Friday, October 3, 2008

Shall We Have Political Pulpits?


The Alliance Defense Fund made news recently by encouraging pastors to endorse a presidential candidate from the pulpit. Last Sunday, 31 pastors in 22 states did just that. The ADF characterized this as an act of civil disobedience. The pastors in question have risked their church's tax exempt status. That is not necessarily wrong. I know that there is great frustration on the part of many conservative pastors because liberal pastors seem to routinely endorse candidates and even have them in their pulpits. But pastors have no business playing the "he did it first" game.


Mark Galli of Christianity Today has written a thoughtful and clear response to pastors who endorse candidates and party platforms from the pulpit. He writes:


This yearning to tell congregations how to vote arises out of a godly desire to teach how to live daily the Christian life, in political season and out. Politics is nothing if it is not about daily life. Whether it's the place of creationism in the local high-school curriculum, or how many immigrants to welcome into the country, or how much to spend on defense versus welfare — all political decisions affect our Day-Timers or our Form 1040. They influence things like how much our investments earn or what values our children imbibe in the public square.

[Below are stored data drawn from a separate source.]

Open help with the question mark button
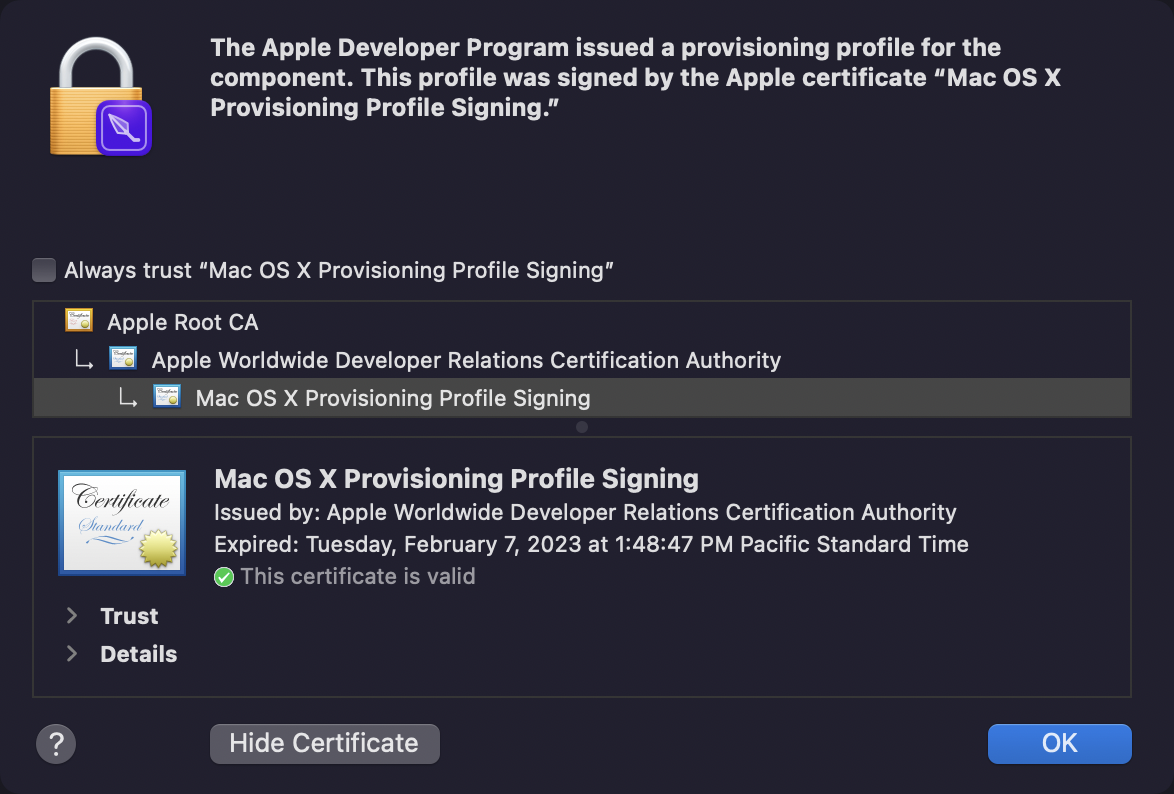Viewport: 1174px width, 794px height. point(56,743)
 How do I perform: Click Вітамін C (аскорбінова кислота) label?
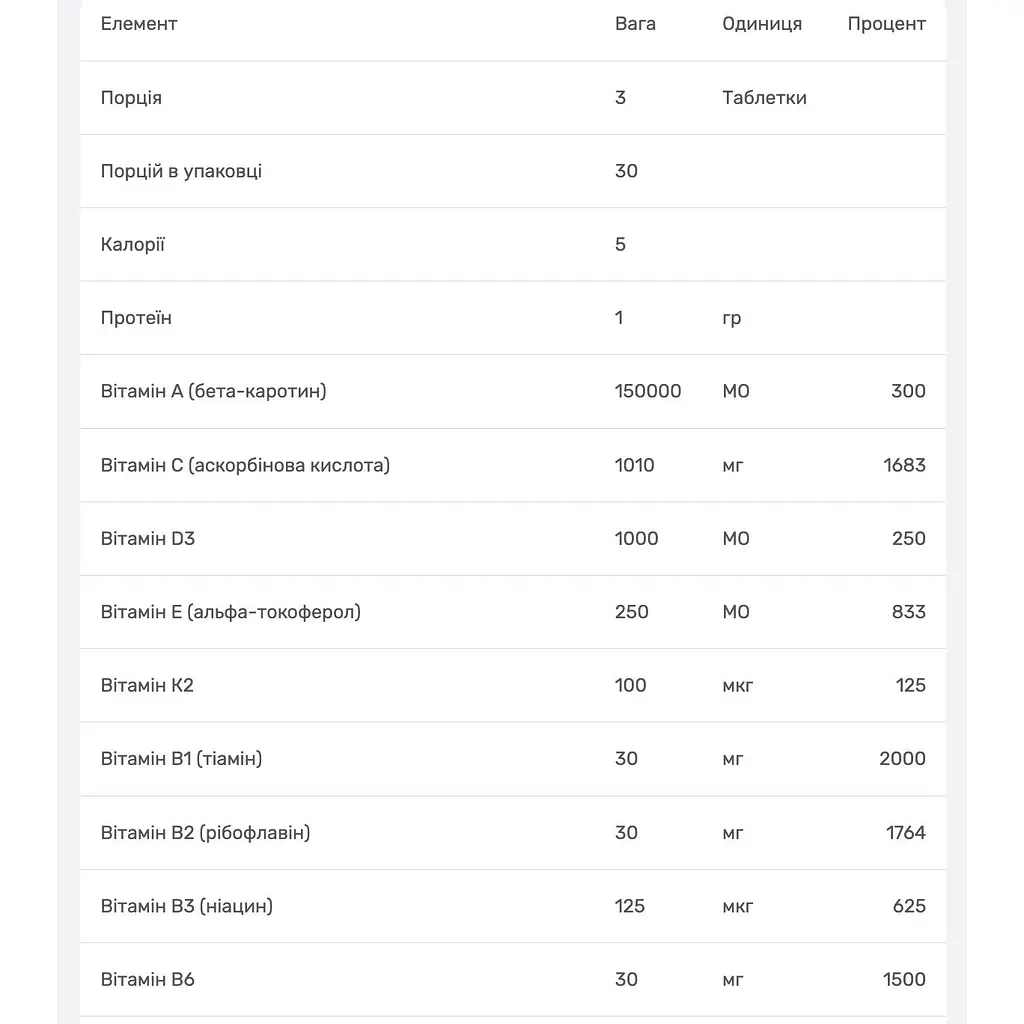(245, 466)
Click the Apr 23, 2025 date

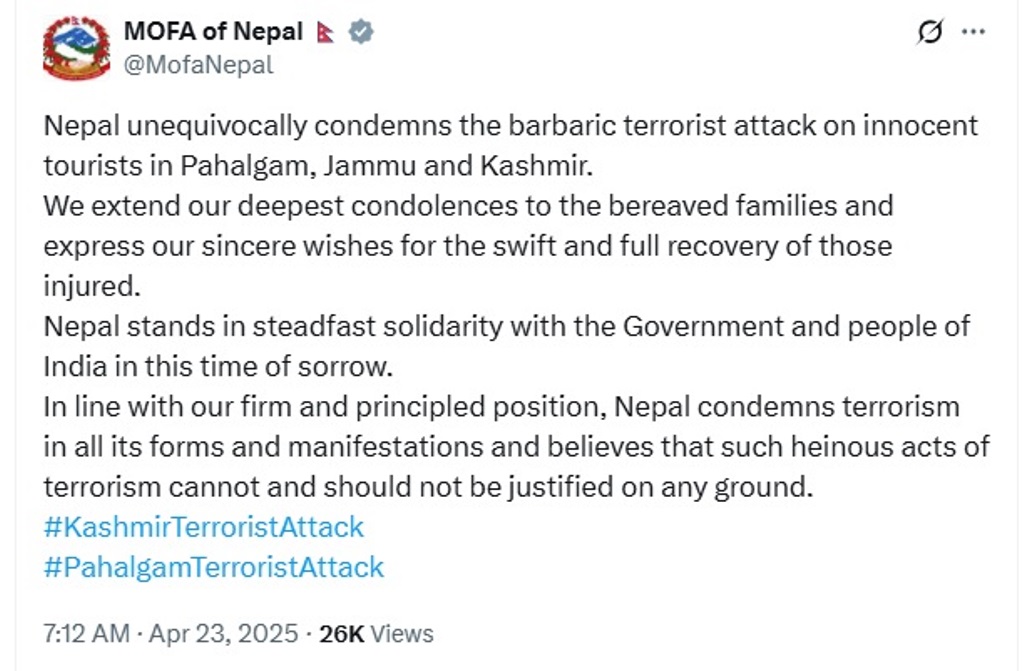pos(223,634)
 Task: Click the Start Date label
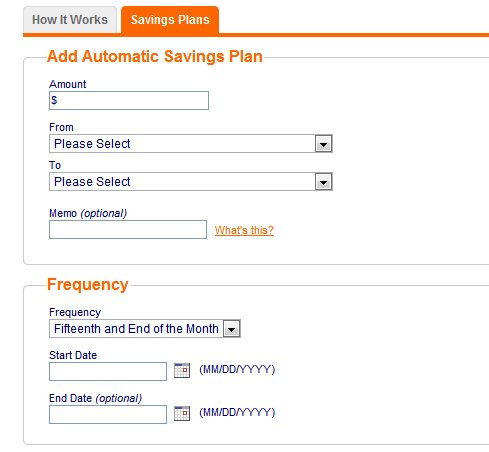73,355
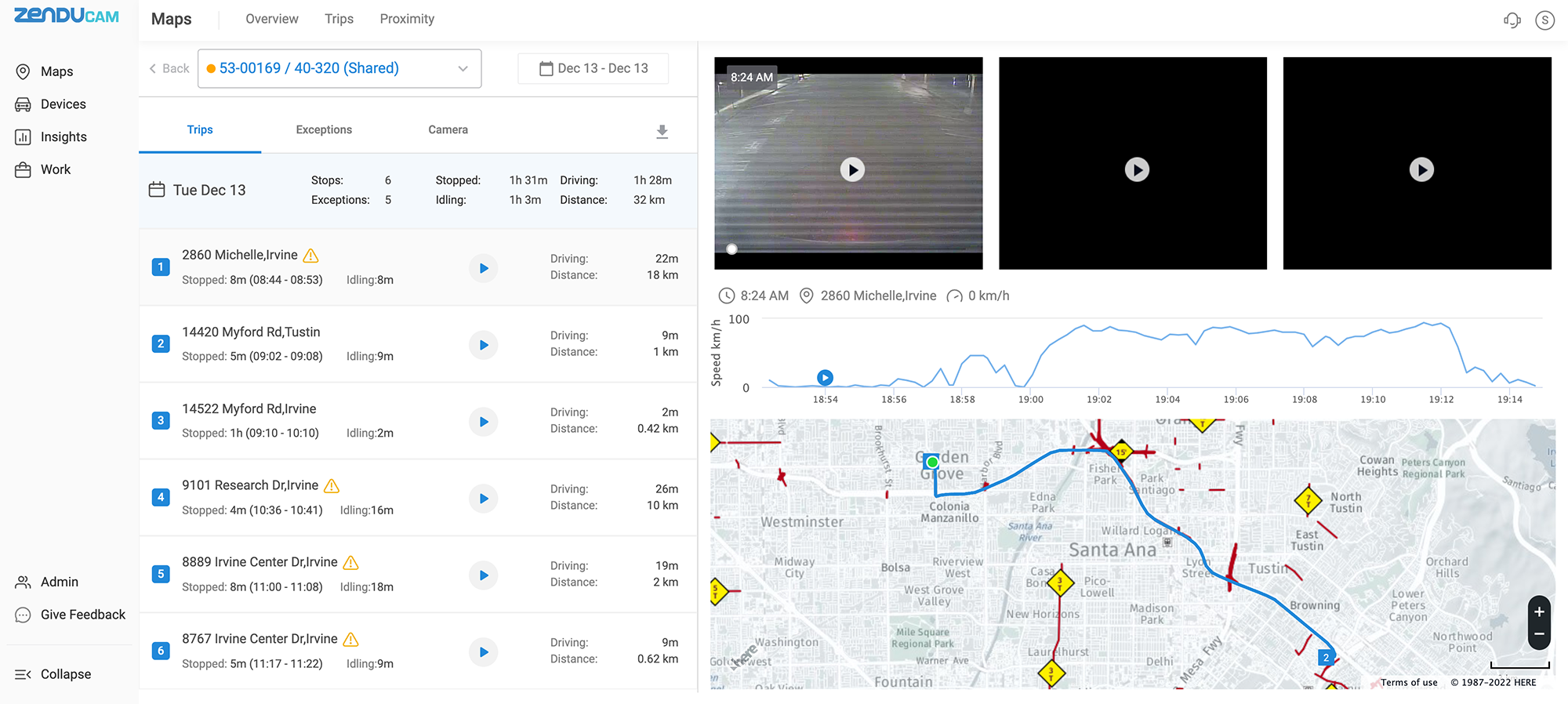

Pastors are driven by a righteous desire to shape not just church members but also their communities according to biblical standards of justice and mercy.

But these same pastors often hanker to be relevant — and this is nothing but the Devil's third temptation of Jesus. When chatter about candidates and platforms fills the airwaves, when everyone pontificates about the last debate or recent TV appearance, you can seem out of touch with reality or too timid if you don't join in the national conversation and take a public stand. Who wants to go to a church led by an irrelevant coward?

These pastors — and congregations that are egging them on — don't realize that in endorsing political candidates or platforms, they are selling their inheritance for a mess of pottage. . . .

Pastors are right about this much: The election season is a unique moment in a church's life, but not because the pastor has the chance to lobby for his candidate. No, the Christian preacher has the unparalleled opportunity to act as the only sane person in a nation mad for power, the only voice in an ephemeral season filled with lies and half-lies to speak abiding truths — that elections (even "the most important in a generation") come and go, that princes (even "the most gifted in a lifetime") appear and pass away, that nations (even "the greatest in history") rise and fall.

Read the entire article HERE.


This is not to say that pastors should avoid dealing with issues that are dealt with directly or indirectly in Scripture. Pastors ought to speak out on abortion, caring for the needy, homosexuality, racism, and responding to evil doers. Pastors should not be afraid to speak biblical truth to these issues. But pastors err when they endorse a particular candidate or political party. Pastors are heralds of the Gospel of Jesus not spokespersons for politicians.